* _Set tasks_:
1. Name the contemporary scenes that, according to the symposium announcement, many see as prophesying the future that awaits us all.
2. Pick up the symposium announcement after its final sentence and continue it in the same voice.

* _Source document_:
-- START --

CAPA

Volatile Futures / Earthly Matters

Dates | May 26–27, 2017
Location | Bennington College, CAPA Symposium
Contact | capa@bennington.edu

Free and open to the public

Organizers | David Bond (Bennington College) and Joseph Masco (University of Chicago)
Participants | Andrea Ballestero (Rice University), Lucas Bessire (University of Oklahoma), Alex Blanchette (Tufts University), Kim Fortun (RPI), Kristina Lyons (UC Santa Cruz), Andrew Mathews (UC Santa Cruz), Amy Moran-Thomas (MIT), Adriana Petryna (University of Pennsylvania), Juno Salazar Parrenas (Ohio State University), and Nicholas Shapiro (Chemical Foundation).

Where and when does the Anthropocene come to matter?

Looking at inundated low-lying islands, the melting Arctic, or the coastal wrath of super storms, many suggest such contemporary moments prophesy the future that awaits us all. Others, returning to the ecological fallout of the colonial plantation, hydrocarbon imperialism, or nuclear weapons, suggest our impending unraveling rests on deeper investments in destruction.

This conference invites reflections on these tensions, not necessarily to resolve them to but to reflect on what political realities they work to instantiate. As questions of planetary injury come to drive theoretical debates and reframe empirical studies, this conference inquires into the conditions of possibility for recognizing emergent scales and temporalities of earthly volatility. We invite descriptions of ecological instability as a lived condition, including those experiences that find intuitive articulation on planetary scales and those contemporary inequities that do not.

-- END --

* _Collected data_:
-- START --

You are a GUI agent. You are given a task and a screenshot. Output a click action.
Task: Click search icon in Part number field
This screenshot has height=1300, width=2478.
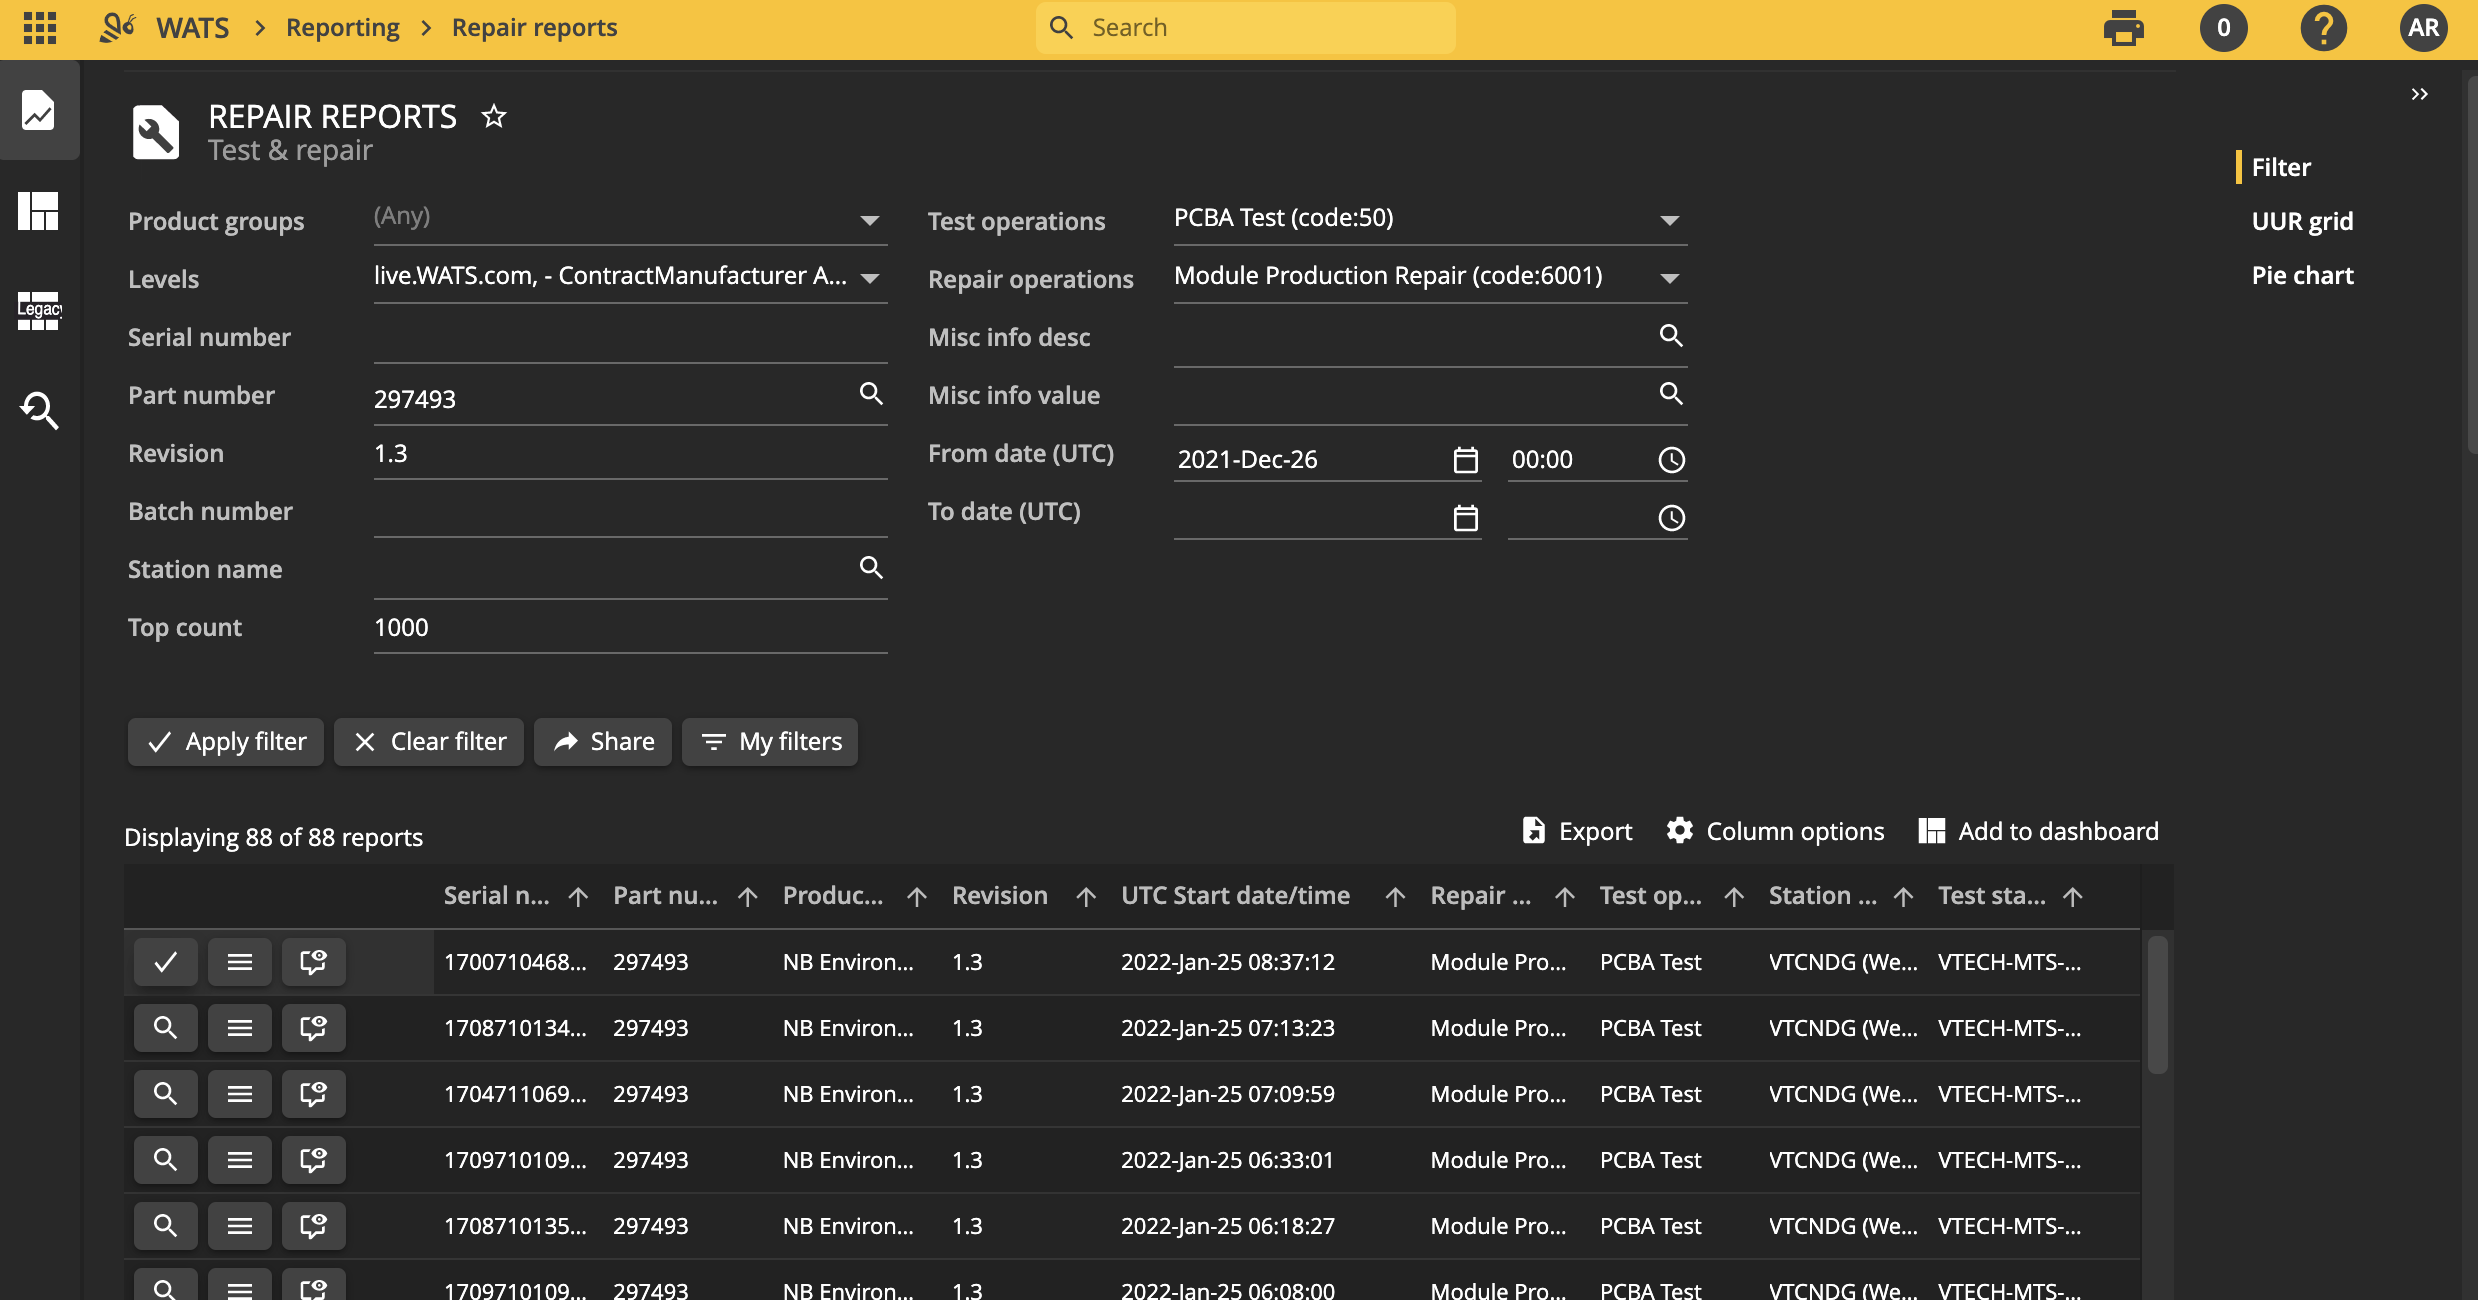[871, 394]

-- END --

* _Answers given_:
1.
- Inundated low-lying islands
- The melting Arctic
- The coastal wrath of super storms

2.
We are also interested in how infrastructures of surveillance are calibrated—or recalibrated—to earthly accruals of power, the commensurability's such measures allow for, and the politics they imply. As the figure of planetary crisis gains moral authority to order and orient the present, such questions imply a rising need for new forms of understanding. It is becoming clear that the expenditures, sovereignties, and forms of objectivity that helped tilt earth systems beyond the fixtures of modernist life can no longer provide the basis of critical reflection and political action. What kinds of unruly language, historical alliances, and insurgent solidarities are now needed, if not to tame planetary volatility than to navigate more equitable ways of living through it?

SCHEDULE OF EVENTS

Friday, May 26

10:00–10:15 AM  |  Welcome and Introductions

10:15–11:45 AM  |  Between the Planetary and the Personal

  • Amy Moran-Thomas, “Pennsylvania Salient: Standard Fracturing and Mine”
  • Joseph Masco, “Living in the Psychozoic: On Planetary Stress”

1:00–2:30 PM  |  The Storms Already Among Us

  • Alex Blanchette, “Living Dust, Fecal Storms, and the Labor of Antibiotic Resistance”
  • Kristina Lyons, “Chemical Warfare in Columbia, Evidentiary Ecologies, and Senti-Actuando Practices of Justice”

2:45–4:15 PM  |  Sensing an Unruly Beyond

  • Andrea Ballestero, “Lithic Architectures, Sympathetic Sensing, and Underground Drift”
  • Andrew Mathews, “Sensing Disaster and Transformation: Modeling Italian Forest Futures”

Saturday, May 27

9:45–10:00 AM  |  Welcome Back

10:00–11:30 AM  |  Breaking Away

  • Adriana Petryna, “Inside Runaway Change”
  • Nicholas Shapiro, “Never Broken Enough”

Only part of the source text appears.